Every now and then I get in a conversation -- about food, exercise, meditation, whatever -- and it makes me think that I need to remind some of you not to think too hard.
Last night, a paleo/CrossFit friend expressed concern that having "bulletproof coffee" for breakfast just wasn't holding her through the morning. She said she wakes up hungry, staves off the hunger with a mug of coffee, butter and coconut oil, and then is starving again by 10:30 a.m., whereupon she eats her lunch earlier than expected.
That generally doesn't happen to me.
But we're not all the same.
If you want a veritable treatise on why we aren't all the same, you could read Stefani Ruper's fine piece from a couple years ago about why intermittent fasting often doesn't work for women. (You could also, if you are either (a) a woman, or (b) a paleo professional who counsels folks on food, etc., read Ruper's new book Sexy By Nature for a more in-depth look at how to make paleo/primal living work in a way that is properly integrated into a woman's hormonal profile).
But I think maybe the place to start with any issue like this is a simpler question: how do you feel?
If you are waking up hungry, I'd suggest a pretty basic solution: eat something.
Bulletproof-coffee-fueled fasts are great. Unless they aren't. The basic idea behind any intermittent-fasting regimen is that if you wake up in a ketogenic, fat-burning state, it can do wonders for fat-burning, autophagy, etc., to prolong that state through the morning and then have one's first meal a little later, like around lunch.

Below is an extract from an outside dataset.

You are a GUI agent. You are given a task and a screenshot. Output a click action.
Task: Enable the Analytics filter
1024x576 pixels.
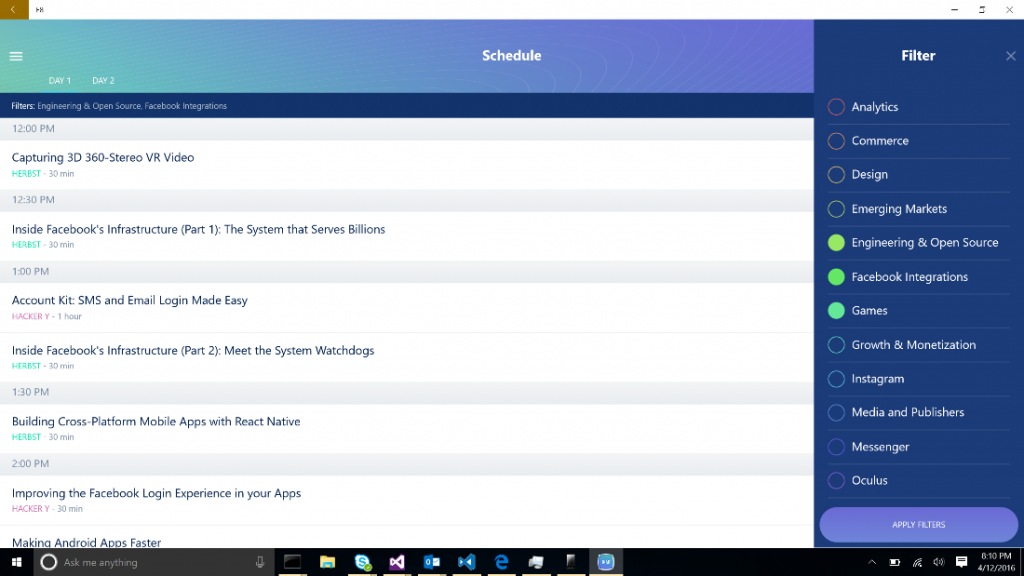click(x=835, y=106)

But if you are waking up with a hunger that rates anywhere between "Yeah, I'd like to eat," or "Stop blocking my path to the fridge, or you gonna die," or if BP coffee doesn't last you for long, I think the way to handle that is by…. eating!
Hungry? Eat? A radical concept, I know….
Just like I have told you in the past not to get yourself all tied up in knots over trying to reach the vaunted and coveted seventeenth level of paleo nirvana -- where Robb Wolf and Mark Sisson appear to you in a hazy dream bearing bacon snacks and effusive praise for your ability to alter your leptin and Vitamin D levels on demand while deadlifting 500 pounds and sleeping like a contented Zen master -- don't get so caught up in the more gimmicky (albeit often legit) "tricks" of paleo that you lose sight of the goal: happiness through living a lifestyle that actually works well for you.
So, my smart friend who tries really hard to get everything perfect, listen to your body. And don't worry about perfect. Eat in a way that makes you happy.
Or, as a wise band once sang: "Don't get tangled up trying to be free."